Truby tossed her backpack onto Cadence’s lap, “Put a bow on her, boys. We leave in five.”
“What about the bet?” taunted Cadence.
Zedd at the controls, Truby, Hector and Cadence were in the air over the off-gridder camp. Shooting down only one glider, Truby had vetoed Hector’s proposal to fly a second vehicle they were able to jumpstart without necessary replacement parts. It was too dangerous.
Down below, campers, Pete, his woman friend, and Rose waved as the flying vehicle dipped a wing to circle the camp, testing its airworthiness more than to say goodbye.
“I hope she has a plan,” said Pete looking skyward.
“Don’t worry. The Dalai Lama said the world would be saved by women,” Rose stated matter-of-factly.

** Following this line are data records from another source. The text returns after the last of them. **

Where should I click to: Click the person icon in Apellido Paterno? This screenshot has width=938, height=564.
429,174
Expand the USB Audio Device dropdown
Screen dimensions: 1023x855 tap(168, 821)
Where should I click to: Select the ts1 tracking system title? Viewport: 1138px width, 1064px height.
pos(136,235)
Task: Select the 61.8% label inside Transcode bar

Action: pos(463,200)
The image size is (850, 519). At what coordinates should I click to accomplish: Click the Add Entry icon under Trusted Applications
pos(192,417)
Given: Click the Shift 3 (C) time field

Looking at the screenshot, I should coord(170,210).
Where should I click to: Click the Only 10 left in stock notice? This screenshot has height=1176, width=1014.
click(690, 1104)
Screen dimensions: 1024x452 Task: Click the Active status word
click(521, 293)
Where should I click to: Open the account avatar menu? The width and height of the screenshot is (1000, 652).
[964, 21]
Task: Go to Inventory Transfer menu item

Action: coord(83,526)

Pete’s eyes twinkled, “Mmm, did he now?” Maybe that’s why the woman next to Rose made him feel the way he did.
CHAPTER 37
Americas Sector L5-16K :: Western Utah
They stood around like mummies in hooded thermal sleeping bags zipped except at the feet. It was too early to go to bed. They didn’t dare risk starting a fire. Since global warming, sophisticated satellites detected and recorded changes in surface temperature from the macro down to the micro. Truby knew they, too, would be detected, but hopefully, human inefficiency would delay the inevitable.
A warning light in the dash had caused an unscheduled landing when the solar rechargeable battery connector had vibrated itself loose from its non-standard mount. The problem had been easy enough to repair, but the safest choice was to avoid the possibility of crash landing in the dark if there was another malfunction.
Shivering, Zedd put the last of the tools away in the trunk, reaching for his sleeping bag. Hot during the day, the desert easily dropped more than fifty degrees at night.
“Oops! I have to pee.” Cadence wiggled around a boulder, Hector in waddle pursuit.
“Wait for me! I’ve never done it in a sleeping bag!”
Truby and Zedd had had the pleasure of witnessing Cadence seduce Hector all over again in the backseat of the vehicle. Truby had her own hormone issues.
Sleeping bag under his arm, Zedd slammed the trunk closed. He shuffled around awkwardly a bit. With no place to sit, he rubbed shoulders with Truby leaning against the hood of the car. She was mildly amused.
Pushing his shoulder into hers, he said, “We could zip these together. You know, to keep warm and stuff,” he offered. When Truby didn’t respond, he unrolled his pack slowly. “So... you’ve not said much about the earthquake.” He flicked a dried dead spider off his sleeping bag. “Know what I think?” he asked, touching her arm suggestively. “I think you already know what’s what.”
Somewhere in the darkness, they heard Cadence and Hector giggling. The giggling stopped, supplanted by muffled moans and heavy breathing. Truby saw and felt Zedd become visibly agitated.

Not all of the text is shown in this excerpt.